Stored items
· · ·

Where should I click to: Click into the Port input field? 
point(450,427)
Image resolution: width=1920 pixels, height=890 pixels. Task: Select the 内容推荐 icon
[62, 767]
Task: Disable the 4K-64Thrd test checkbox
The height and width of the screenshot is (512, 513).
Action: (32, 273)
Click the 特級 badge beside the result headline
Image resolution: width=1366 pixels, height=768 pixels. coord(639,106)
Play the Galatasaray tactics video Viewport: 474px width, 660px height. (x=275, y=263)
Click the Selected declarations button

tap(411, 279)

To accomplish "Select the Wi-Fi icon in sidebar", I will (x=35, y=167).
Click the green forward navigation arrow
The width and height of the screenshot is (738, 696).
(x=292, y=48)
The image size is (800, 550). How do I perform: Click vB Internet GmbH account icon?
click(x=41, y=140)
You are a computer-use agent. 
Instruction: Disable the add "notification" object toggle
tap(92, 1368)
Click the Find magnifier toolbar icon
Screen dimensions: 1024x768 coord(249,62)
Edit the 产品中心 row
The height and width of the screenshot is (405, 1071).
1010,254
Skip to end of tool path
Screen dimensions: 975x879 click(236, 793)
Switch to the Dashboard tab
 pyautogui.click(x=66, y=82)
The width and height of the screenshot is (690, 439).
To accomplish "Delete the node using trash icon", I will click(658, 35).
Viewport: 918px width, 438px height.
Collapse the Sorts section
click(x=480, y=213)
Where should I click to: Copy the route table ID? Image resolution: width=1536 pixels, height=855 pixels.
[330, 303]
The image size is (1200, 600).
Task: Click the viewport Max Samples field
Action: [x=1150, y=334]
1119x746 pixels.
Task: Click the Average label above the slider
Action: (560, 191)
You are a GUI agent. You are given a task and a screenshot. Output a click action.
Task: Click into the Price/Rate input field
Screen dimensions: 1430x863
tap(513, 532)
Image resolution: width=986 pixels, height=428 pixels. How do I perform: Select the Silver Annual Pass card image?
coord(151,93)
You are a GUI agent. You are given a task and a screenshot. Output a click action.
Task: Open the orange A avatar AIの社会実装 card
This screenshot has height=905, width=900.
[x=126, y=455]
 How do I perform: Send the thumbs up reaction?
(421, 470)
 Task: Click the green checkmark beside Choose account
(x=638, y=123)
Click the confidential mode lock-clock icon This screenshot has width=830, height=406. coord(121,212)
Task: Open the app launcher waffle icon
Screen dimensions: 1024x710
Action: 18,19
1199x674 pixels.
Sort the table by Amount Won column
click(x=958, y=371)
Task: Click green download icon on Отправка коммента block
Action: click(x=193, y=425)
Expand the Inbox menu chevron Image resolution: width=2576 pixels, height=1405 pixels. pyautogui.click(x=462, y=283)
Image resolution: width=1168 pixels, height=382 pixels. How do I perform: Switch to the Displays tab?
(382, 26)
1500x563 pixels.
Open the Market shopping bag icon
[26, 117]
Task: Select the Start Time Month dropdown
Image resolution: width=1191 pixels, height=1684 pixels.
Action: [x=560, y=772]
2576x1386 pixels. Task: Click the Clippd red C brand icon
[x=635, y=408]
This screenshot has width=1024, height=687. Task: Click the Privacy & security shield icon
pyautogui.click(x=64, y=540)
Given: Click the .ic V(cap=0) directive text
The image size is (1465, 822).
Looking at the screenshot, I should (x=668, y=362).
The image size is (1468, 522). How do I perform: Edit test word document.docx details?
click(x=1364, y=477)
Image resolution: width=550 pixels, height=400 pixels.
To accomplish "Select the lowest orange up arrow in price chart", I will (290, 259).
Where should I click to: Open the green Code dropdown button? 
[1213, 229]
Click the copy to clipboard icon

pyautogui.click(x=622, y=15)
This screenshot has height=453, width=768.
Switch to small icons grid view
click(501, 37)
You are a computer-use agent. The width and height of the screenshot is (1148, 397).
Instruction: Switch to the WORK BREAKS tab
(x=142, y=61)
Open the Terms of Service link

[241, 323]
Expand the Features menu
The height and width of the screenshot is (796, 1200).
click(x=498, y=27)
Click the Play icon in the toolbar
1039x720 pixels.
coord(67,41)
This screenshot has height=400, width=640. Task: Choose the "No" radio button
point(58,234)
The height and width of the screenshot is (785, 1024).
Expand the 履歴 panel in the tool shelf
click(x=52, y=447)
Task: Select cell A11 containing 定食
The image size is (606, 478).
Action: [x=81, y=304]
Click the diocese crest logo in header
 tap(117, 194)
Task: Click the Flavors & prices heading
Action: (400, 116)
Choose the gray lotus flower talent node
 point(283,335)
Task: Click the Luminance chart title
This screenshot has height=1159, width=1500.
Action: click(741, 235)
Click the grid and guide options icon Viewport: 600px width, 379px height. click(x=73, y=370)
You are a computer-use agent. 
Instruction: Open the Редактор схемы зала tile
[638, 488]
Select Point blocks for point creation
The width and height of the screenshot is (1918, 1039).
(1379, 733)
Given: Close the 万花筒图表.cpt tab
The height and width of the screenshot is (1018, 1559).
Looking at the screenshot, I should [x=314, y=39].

· · ·

▶ **Try it**:
How many of the lines in the records include the word "orange"? Only the number should be given.

▶ **Finished exercise**:
2